How a reorder works
This walkthrough follows a customer from their order history to a refilled cart, and explains what Reorder does at each step, and what a developer can hook into.
1. Finding the button
Section titled “1. Finding the button”A logged-in customer opens My Account → Orders. Next to each past order whose status you have enabled (Completed by default) sits the Order again button with your chosen label. It is added through WooCommerce’s own woocommerce_my_account_my_orders_actions filter, so it lives in the standard order-actions column, no separate widget, no layout shift. The button appears only on the orders list; there is no separate single-order-view control.
2. One click re-adds the order
Section titled “2. One click re-adds the order”The button is a link back to the orders endpoint carrying the order ID, action=reorder_again and a nonce. The handler runs on template_redirect, before any output, so it can redirect cleanly. It reads the order’s line items and, for each product line, calls WC()->cart->add_to_cart() with the product ID, the ordered quantity (at least 1), the variation ID and the variation attributes. There is no clicking through individual product pages.

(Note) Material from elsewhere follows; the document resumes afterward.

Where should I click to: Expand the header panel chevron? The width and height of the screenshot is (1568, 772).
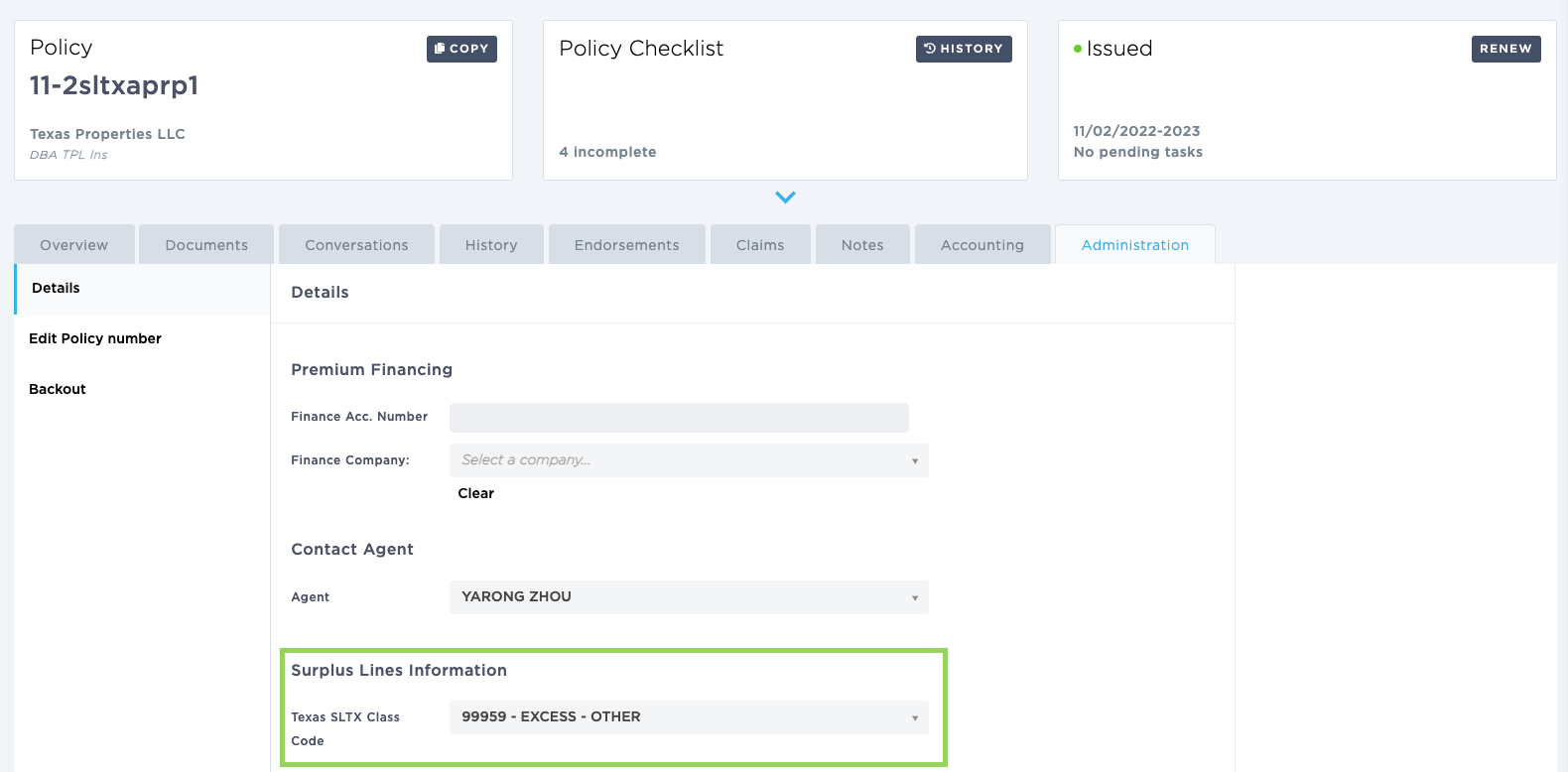click(x=785, y=197)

3. Unavailable items are skipped with a notice
Section titled “3. Unavailable items are skipped with a notice”A product from an old order may no longer be buyable, deleted, not purchasable, or out of stock. Reorder skips that line (and skips any line add_to_cart itself rejects) and adds everything else. The customer then sees notices summarising the result:
- a success notice with the count of items added back,
- a notice naming the items that were skipped because they are no longer available,
- or, if the order had nothing addable at all, a single notice saying there was nothing to add.
Nothing fails silently and the cart never breaks on a missing product.

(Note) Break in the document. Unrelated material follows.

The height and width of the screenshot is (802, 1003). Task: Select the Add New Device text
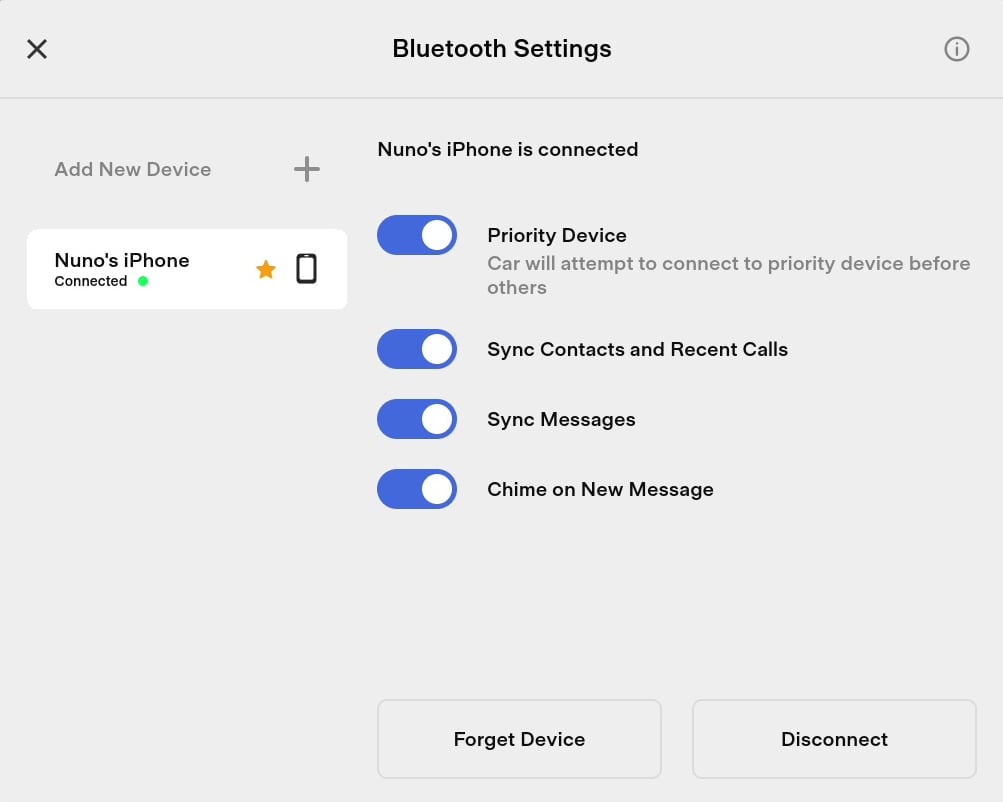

4. Variations are preserved
Section titled “4. Variations are preserved”If the original line was a specific variation, a medium black hoodie, say, Reorder re-adds that exact variation. It passes the stored variation ID and reads the line’s pa_ attribute meta (for example pa_size, pa_color) so WooCommerce resolves the right variation. The customer does not have to re-pick size and colour.
5. Landing on the cart or checkout
Section titled “5. Landing on the cart or checkout”Once the items are added, the customer is redirected by wp_safe_redirect per your After reordering setting, to the cart to review and adjust, or straight to checkout for the fastest repeat purchase.
The security model
Section titled “The security model”A customer can only ever reorder their own orders:
- Nonce-protected. Every reorder link carries a per-order nonce (
reorder_again_<id>). An expired or missing nonce produces a friendly “that link has expired” notice and a redirect back to the orders list, no cart change. - Ownership-checked. Before adding anything, the handler confirms the current logged-in user’s ID matches the order’s customer ID. Changing an order ID in the URL does not let anyone reorder someone else’s order (no IDOR); a mismatch returns a “could not find that order” notice.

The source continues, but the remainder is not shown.